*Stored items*
[Start of Attachment]

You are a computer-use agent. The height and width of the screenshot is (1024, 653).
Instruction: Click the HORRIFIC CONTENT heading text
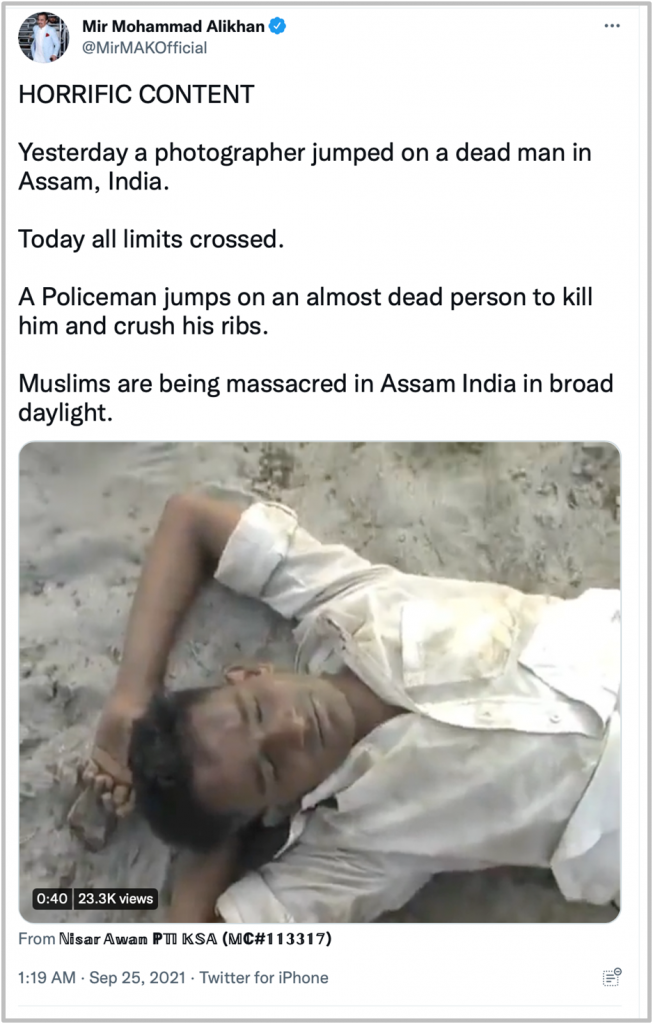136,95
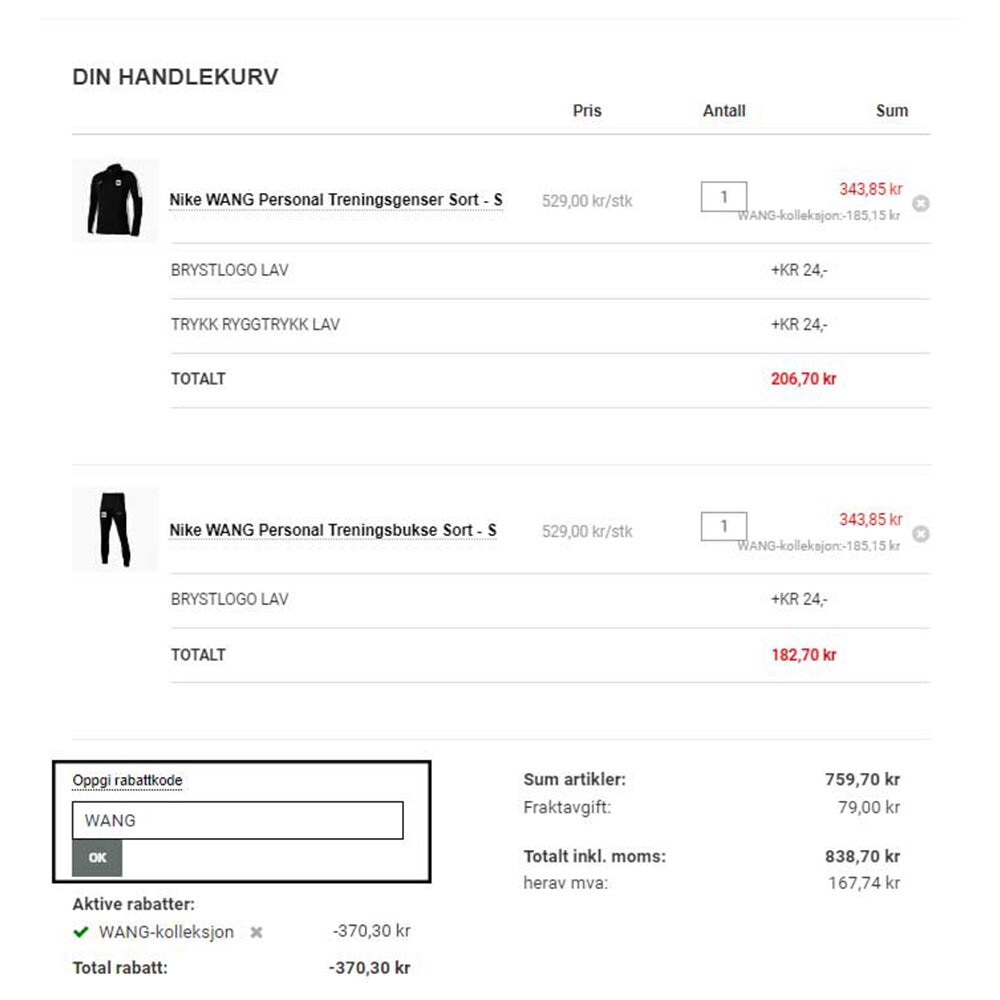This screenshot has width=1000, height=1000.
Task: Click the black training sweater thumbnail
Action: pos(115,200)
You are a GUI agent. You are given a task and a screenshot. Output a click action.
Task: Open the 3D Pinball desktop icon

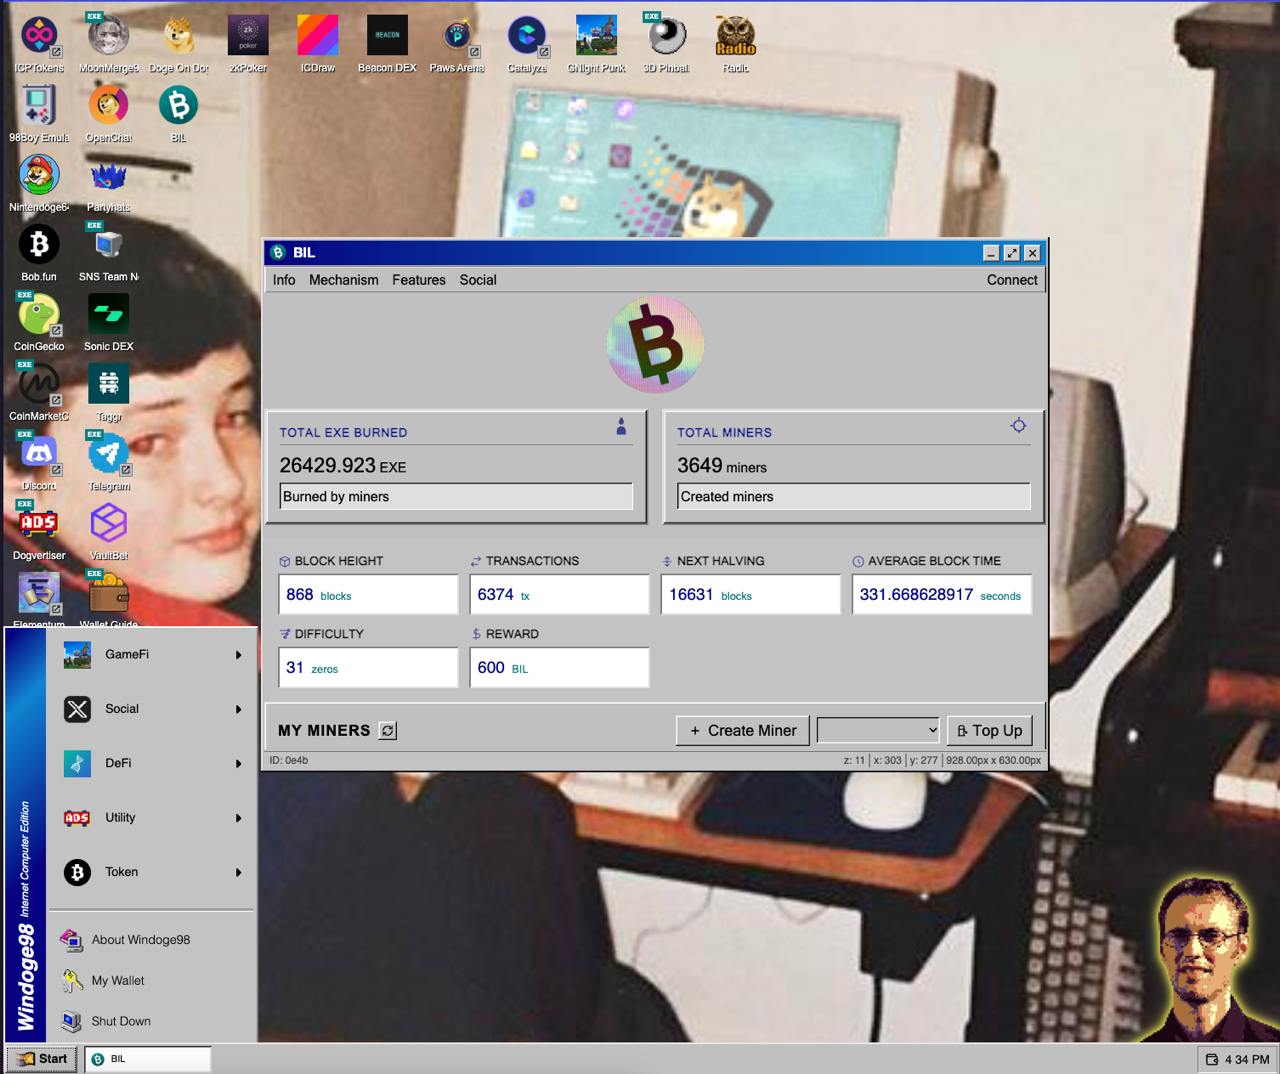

[End of Attachment]

*Work instruction*
Above are the records; repeat them exactly, omitting every picture.

*Your solution*
You are a computer-use agent. The height and width of the screenshot is (1024, 653).
Instruction: Click the HORRIFIC CONTENT heading text
136,95
This screenshot has width=1000, height=1000.
Task: Click the black training sweater thumbnail
Action: pos(115,200)
You are a GUI agent. You are given a task and a screenshot. Output a click action.
Task: Open the 3D Pinball desktop icon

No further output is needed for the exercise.